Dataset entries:

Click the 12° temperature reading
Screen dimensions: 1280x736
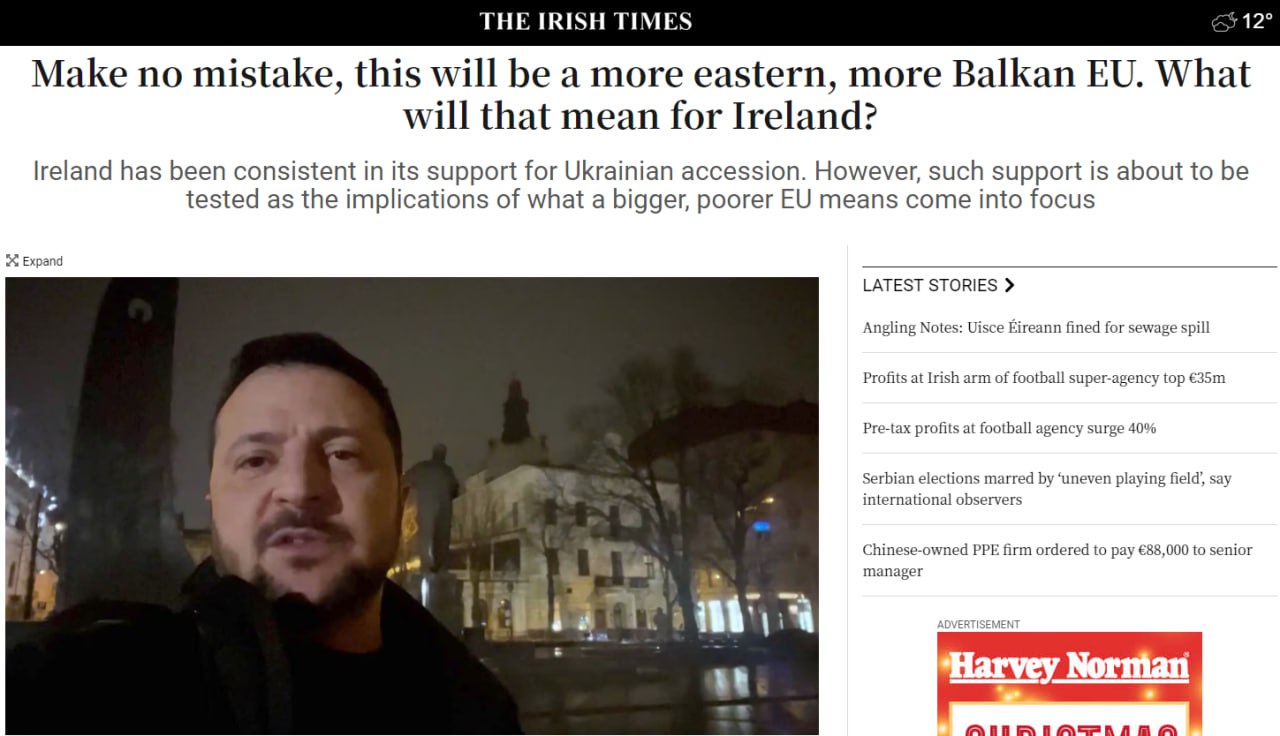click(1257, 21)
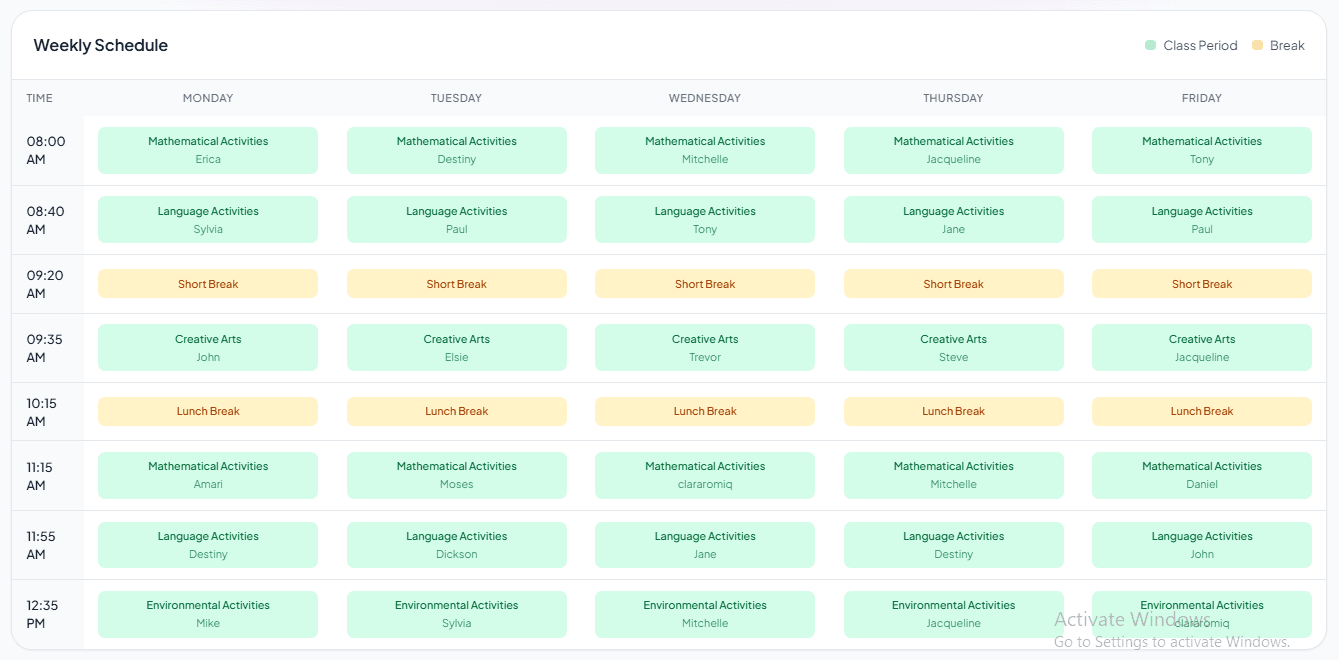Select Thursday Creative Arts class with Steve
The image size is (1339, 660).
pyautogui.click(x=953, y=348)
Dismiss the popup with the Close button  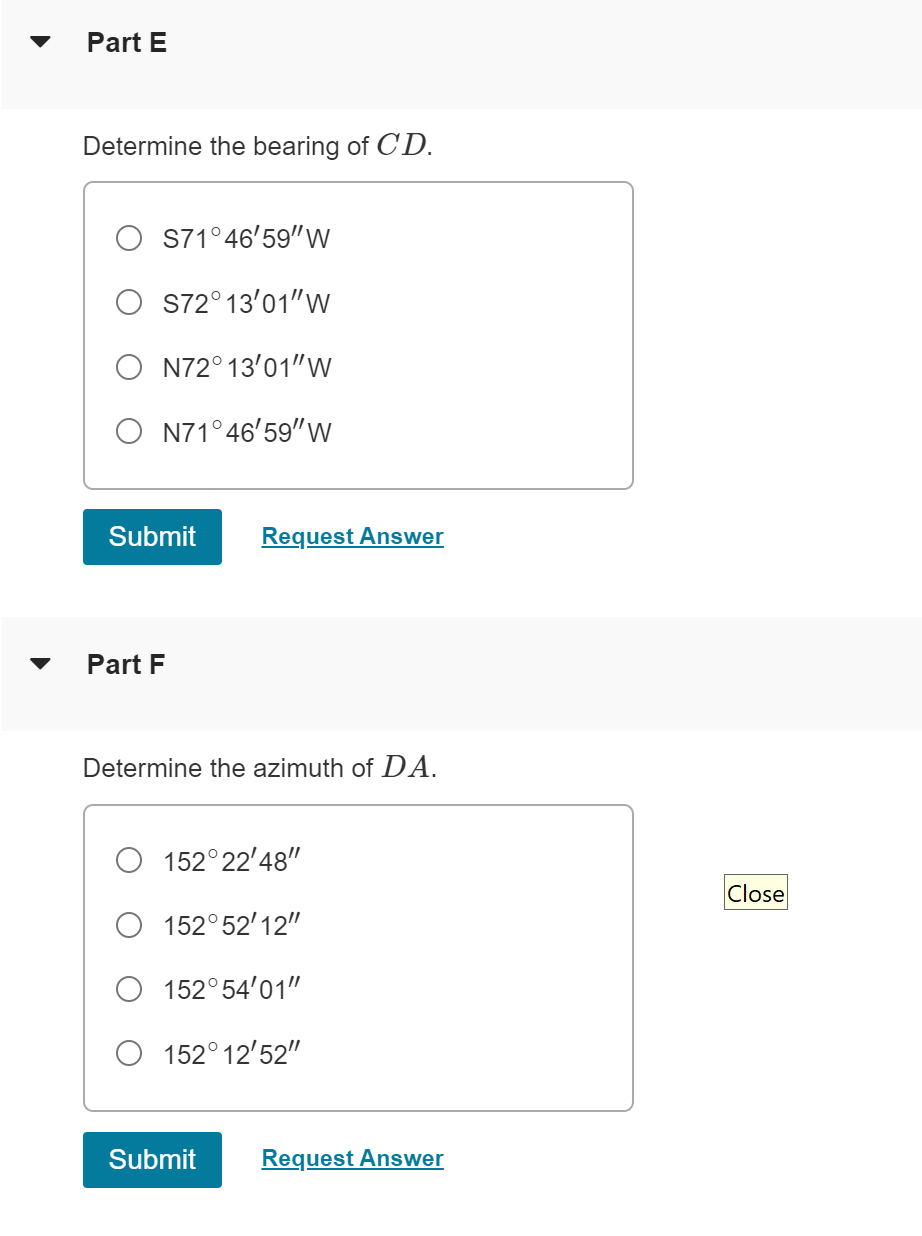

■ Work item ■
Copy out every entry above word for word; omit the images.

■ Exercise response ■
Click the 12° temperature reading
Screen dimensions: 1280x736
click(1257, 21)
Select Thursday Creative Arts class with Steve
The image size is (1339, 660).
pyautogui.click(x=953, y=348)
Dismiss the popup with the Close button  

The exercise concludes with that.